Le gouvernement du Suriname a durci sa réponse aux installations agricoles et aux défrichements non autorisés dans l'intérieur amazonien. La présidente Jennifer Geerlings-Simons a annoncé que des personnes liées à des communautés mennonites avaient reçu des actes d'huissier leur ordonnant de quitter les zones occupées. Ces notifications ouvrent formellement une procédure; leur exécution et toute expulsion forcée exigent encore d'autres démarches.
L'administration a constitué un groupe de travail soutenu par trois ministères pour coordonner les questions foncières, migratoires, sécuritaires et forestières.

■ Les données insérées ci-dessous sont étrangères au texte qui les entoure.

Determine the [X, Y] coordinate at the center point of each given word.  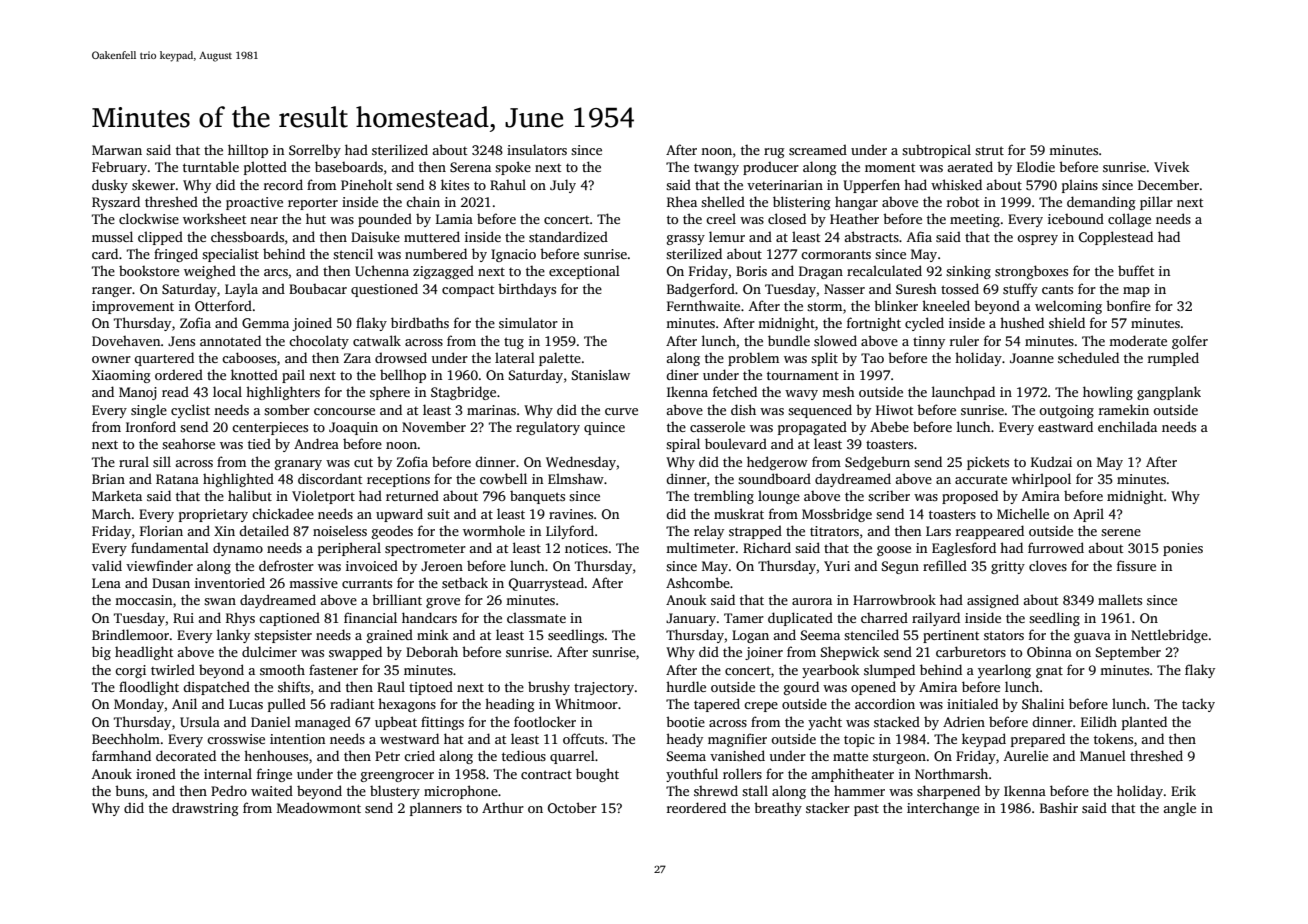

Cette pluralité reflète la complexité du dossier: les autorités examinent la légalité de l'occupation et des coupes ainsi que le statut migratoire des adultes étrangers et de leurs familles. La présidence a aussi évoqué des enfants de nationalité surinamaise dont les parents seraient en situation irrégulière.
Le principe annoncé est d'empêcher l'agriculture de progresser dans la forêt tropicale intérieure. Geerlings-Simons estime que les projets agricoles étrangers doivent s'installer dans la plaine côtière, sans destruction de forêt primaire. Son gouvernement commence également à revenir sur des décisions de l'administration précédente qui avaient transféré de vastes surfaces forestières au ministère de l'Agriculture pour de possibles développements à grande échelle.
Le conflit a des antécédents. En 2024, le Suriname a annulé un projet pilote susceptible d'attribuer environ 30 000 hectares à 50 familles mennonites après des objections environnementales et procédurales. Les inquiétudes ont repris en 2026 avec la visite de producteurs mennonites du Belize et l'embauche de familles par des entreprises locales pour cultiver maïs et soja. L'action actuelle vise des occupations et défrichements jugés illégaux, et non une interdiction générale fondée sur la religion ou l'origine.
L'échelle environnementale explique la réaction. Environ 93% du Suriname conserve une couverture forestière et le pays revendique un statut de forte couverture et faible déforestation. L'agriculture mécanisée en forêt primaire pourrait fragmenter les habitats, accroître les risques d'incendie et d'agrochimie et fragiliser les revenus liés aux crédits carbone. Ces menaces s'ajouteraient aux pressions de l'orpaillage et de l'exploitation forestière illégale.
La gouvernance territoriale concerne aussi les peuples autochtones et les communautés marronnes, dont les droits collectifs sur les territoires traditionnels ne sont toujours pas pleinement reconnus en droit interne malgré des décisions internationales. Toute récupération ou réattribution doit distinguer propriété, concessions et occupation, et garantir information, consultation et procédure régulière. Arrêter les coupes illégales n'est compatible avec ces droits que si l'exécution ne produit pas de nouveaux actes arbitraires.
Les prochaines étapes consisteront à vérifier qui respecte les notifications, les surfaces défrichées, les autorisations manquantes et les sanctions ou restaurations exigées. Le sort des contrats et transferts hérités devra aussi être clarifié. Il existe pour l'instant une décision politique et une procédure en cours, mais aucun bilan public définitif des expulsions achevées, des forêts récupérées ou des responsabilités établies.